Records contained in a dataset

════════

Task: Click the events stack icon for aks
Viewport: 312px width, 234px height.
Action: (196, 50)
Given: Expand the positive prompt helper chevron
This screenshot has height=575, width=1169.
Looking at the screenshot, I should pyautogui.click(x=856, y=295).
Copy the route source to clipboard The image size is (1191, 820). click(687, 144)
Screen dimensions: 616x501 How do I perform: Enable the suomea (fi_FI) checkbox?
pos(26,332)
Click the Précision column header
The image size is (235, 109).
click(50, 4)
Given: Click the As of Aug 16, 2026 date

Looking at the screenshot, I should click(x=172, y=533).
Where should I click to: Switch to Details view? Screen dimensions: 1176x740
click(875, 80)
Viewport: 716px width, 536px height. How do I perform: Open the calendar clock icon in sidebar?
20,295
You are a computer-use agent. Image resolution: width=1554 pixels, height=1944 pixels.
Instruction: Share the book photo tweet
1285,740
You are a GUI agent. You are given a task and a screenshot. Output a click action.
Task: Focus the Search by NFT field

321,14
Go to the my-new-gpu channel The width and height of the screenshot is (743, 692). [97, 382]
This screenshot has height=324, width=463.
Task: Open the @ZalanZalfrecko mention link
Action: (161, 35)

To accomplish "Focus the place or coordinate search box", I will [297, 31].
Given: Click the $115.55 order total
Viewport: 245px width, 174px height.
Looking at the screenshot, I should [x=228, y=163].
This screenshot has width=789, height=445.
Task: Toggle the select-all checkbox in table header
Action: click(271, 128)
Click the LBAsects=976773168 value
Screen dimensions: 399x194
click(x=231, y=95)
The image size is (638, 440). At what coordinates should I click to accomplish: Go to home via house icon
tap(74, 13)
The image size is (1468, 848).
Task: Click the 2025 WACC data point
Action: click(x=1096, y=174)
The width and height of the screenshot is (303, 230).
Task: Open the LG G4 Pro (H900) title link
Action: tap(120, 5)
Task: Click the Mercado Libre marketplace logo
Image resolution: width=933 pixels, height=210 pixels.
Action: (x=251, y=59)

════════

:: Exercise goal ::
Every entry should be reproduced word for word.

:: Answer section ::
Task: Click the events stack icon for aks
Viewport: 312px width, 234px height.
Action: (196, 50)
Given: Expand the positive prompt helper chevron
This screenshot has height=575, width=1169.
Looking at the screenshot, I should pyautogui.click(x=856, y=295).
Copy the route source to clipboard The image size is (1191, 820). click(687, 144)
Screen dimensions: 616x501 How do I perform: Enable the suomea (fi_FI) checkbox?
pos(26,332)
Click the Précision column header
The image size is (235, 109).
click(50, 4)
Given: Click the As of Aug 16, 2026 date

Looking at the screenshot, I should click(x=172, y=533).
Where should I click to: Switch to Details view? Screen dimensions: 1176x740
click(875, 80)
Viewport: 716px width, 536px height. How do I perform: Open the calendar clock icon in sidebar?
20,295
You are a computer-use agent. Image resolution: width=1554 pixels, height=1944 pixels.
Instruction: Share the book photo tweet
1285,740
You are a GUI agent. You are given a task and a screenshot. Output a click action.
Task: Focus the Search by NFT field

321,14
Go to the my-new-gpu channel The width and height of the screenshot is (743, 692). [97, 382]
This screenshot has height=324, width=463.
Task: Open the @ZalanZalfrecko mention link
Action: (161, 35)

To accomplish "Focus the place or coordinate search box", I will [297, 31].
Given: Click the $115.55 order total
Viewport: 245px width, 174px height.
Looking at the screenshot, I should [x=228, y=163].
This screenshot has width=789, height=445.
Task: Toggle the select-all checkbox in table header
Action: click(271, 128)
Click the LBAsects=976773168 value
Screen dimensions: 399x194
click(x=231, y=95)
The image size is (638, 440). At what coordinates should I click to accomplish: Go to home via house icon
tap(74, 13)
The image size is (1468, 848).
Task: Click the 2025 WACC data point
Action: click(x=1096, y=174)
The width and height of the screenshot is (303, 230).
Task: Open the LG G4 Pro (H900) title link
Action: tap(120, 5)
Task: Click the Mercado Libre marketplace logo
Image resolution: width=933 pixels, height=210 pixels.
Action: (x=251, y=59)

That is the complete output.